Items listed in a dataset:
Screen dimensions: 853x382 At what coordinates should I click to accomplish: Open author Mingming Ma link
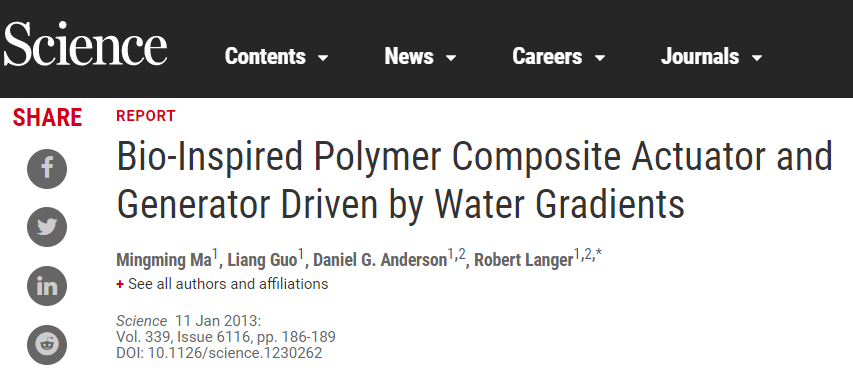click(164, 260)
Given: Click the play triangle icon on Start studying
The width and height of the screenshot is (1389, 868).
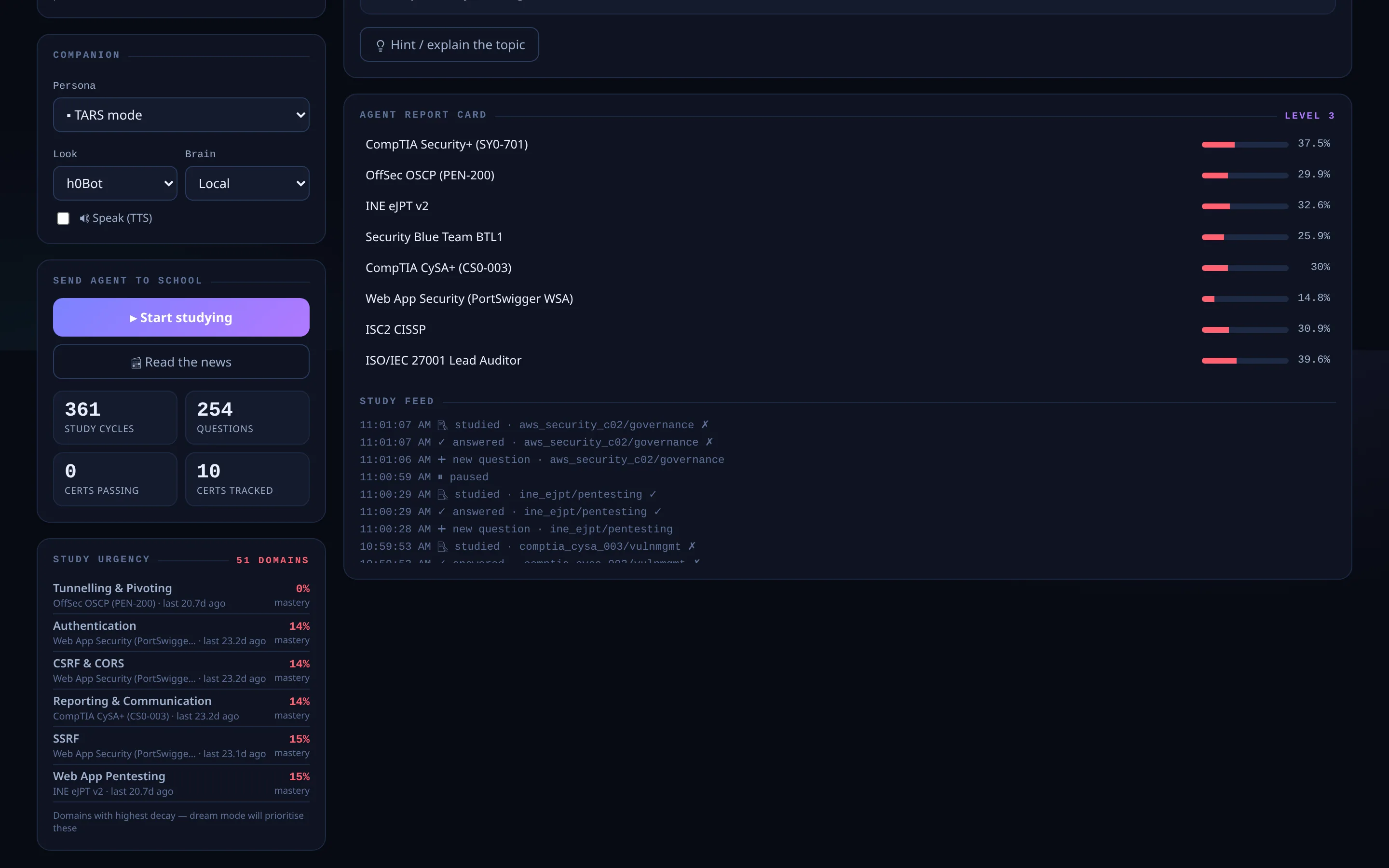Looking at the screenshot, I should point(133,318).
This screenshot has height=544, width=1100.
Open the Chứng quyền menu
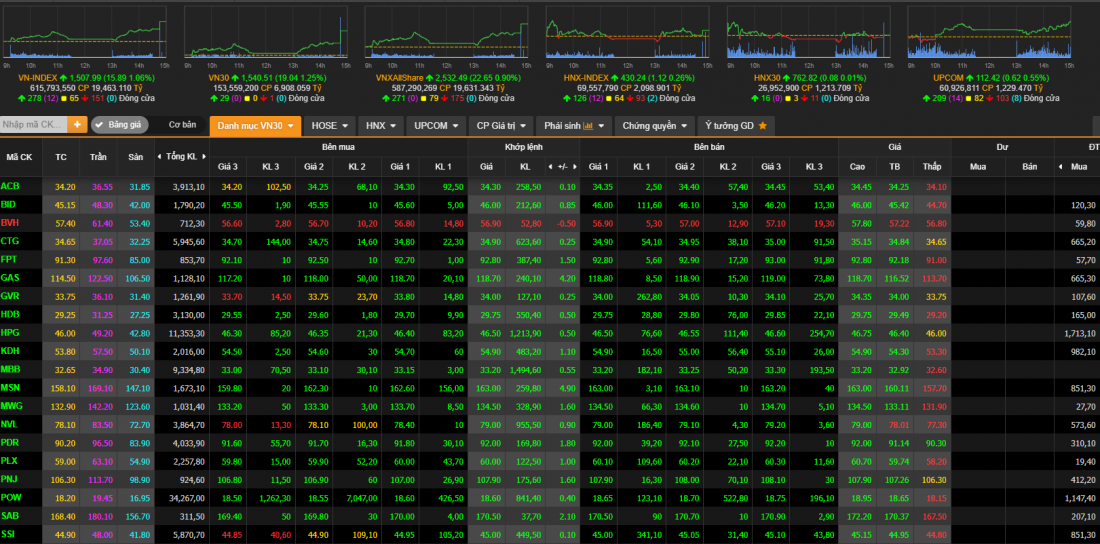coord(656,126)
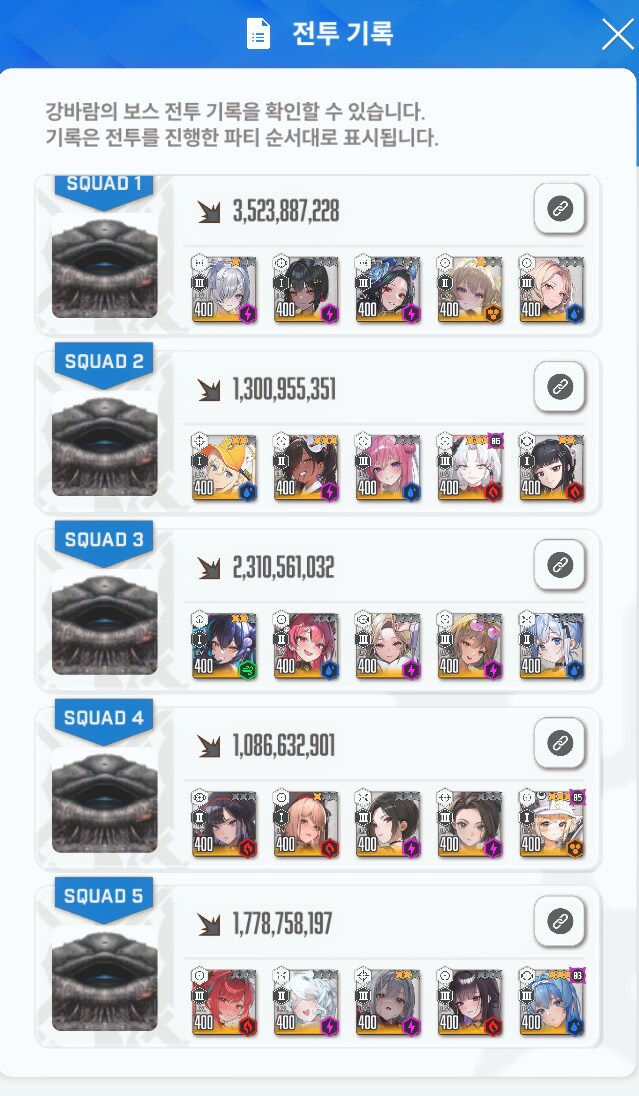The image size is (639, 1096).
Task: Tap Squad 1 damage total 3,523,887,228
Action: point(286,210)

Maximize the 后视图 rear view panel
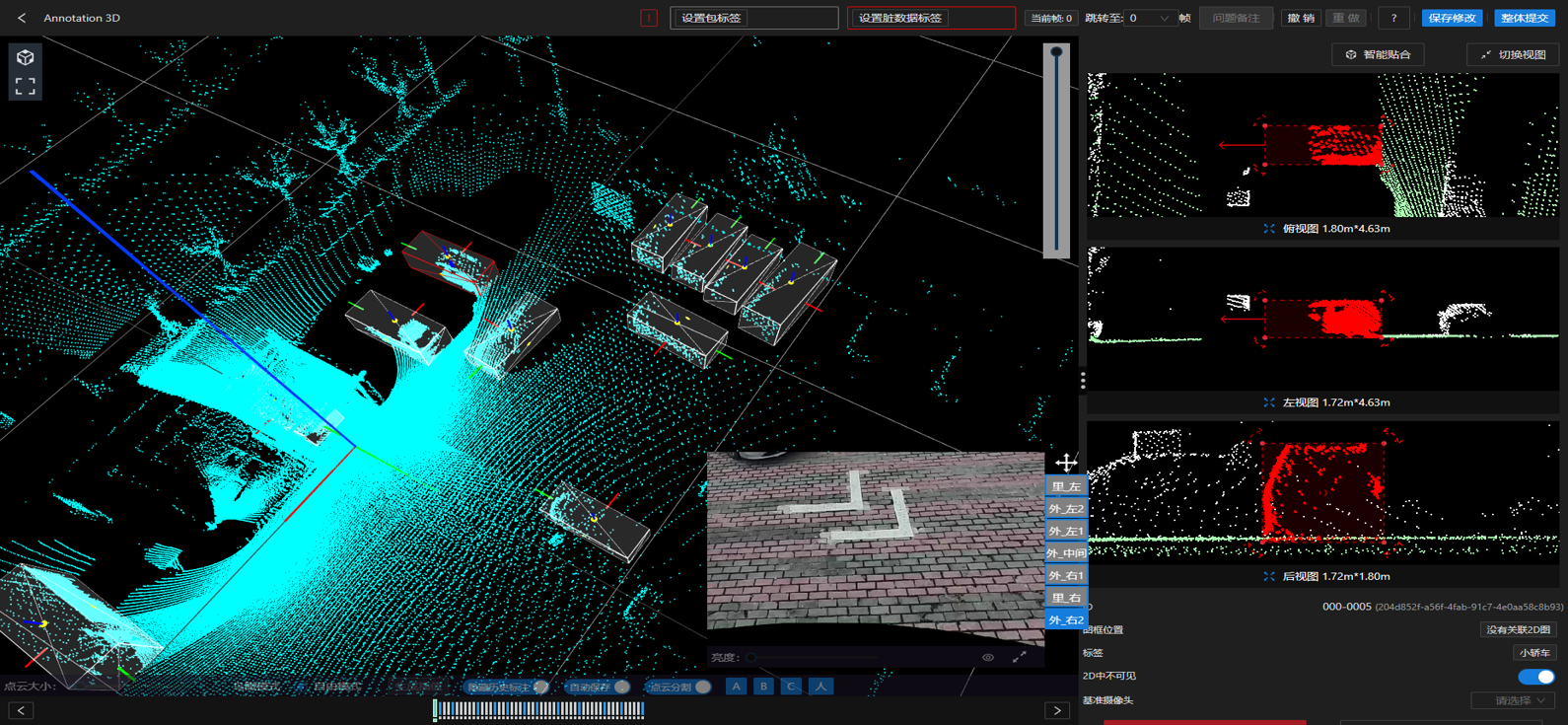click(x=1269, y=577)
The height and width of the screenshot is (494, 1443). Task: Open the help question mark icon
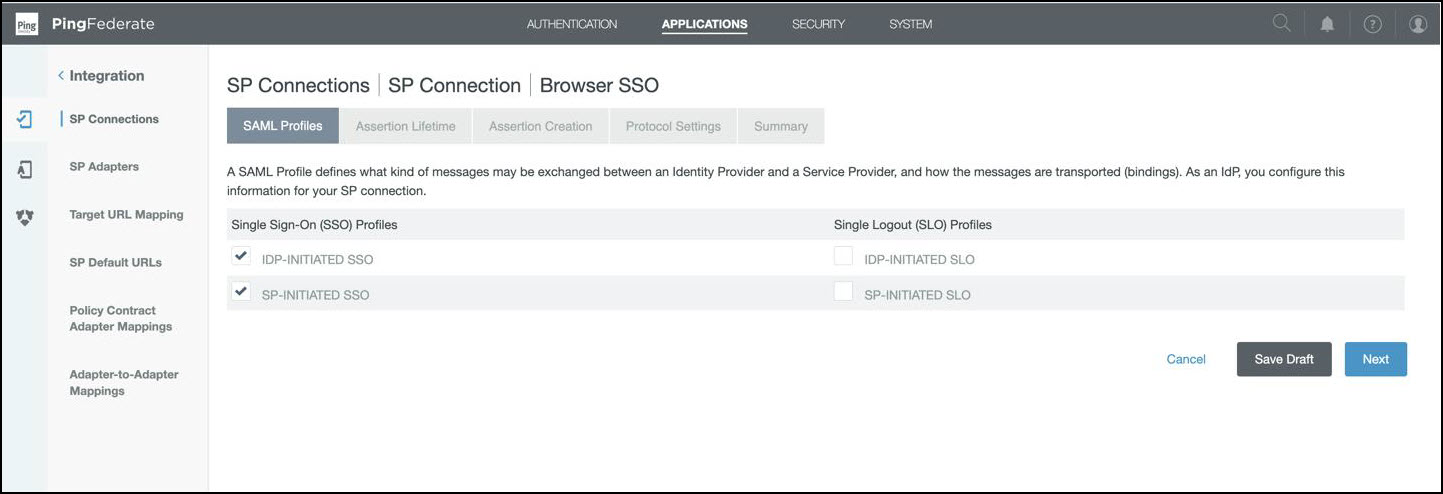coord(1372,25)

__Your task__
Leave out all images, then reproduce the entries above exactly.

__Solved exercise__
Screen dimensions: 853x382 At what coordinates should I click to accomplish: Open author Mingming Ma link
click(164, 260)
Given: Click the play triangle icon on Start studying
The width and height of the screenshot is (1389, 868).
Looking at the screenshot, I should point(133,318).
This screenshot has height=544, width=1100.
Open the Chứng quyền menu
coord(656,126)
The image size is (639, 1096).
Task: Tap Squad 1 damage total 3,523,887,228
Action: point(286,210)

Maximize the 后视图 rear view panel
click(x=1269, y=577)
The height and width of the screenshot is (494, 1443). Task: Open the help question mark icon
coord(1372,25)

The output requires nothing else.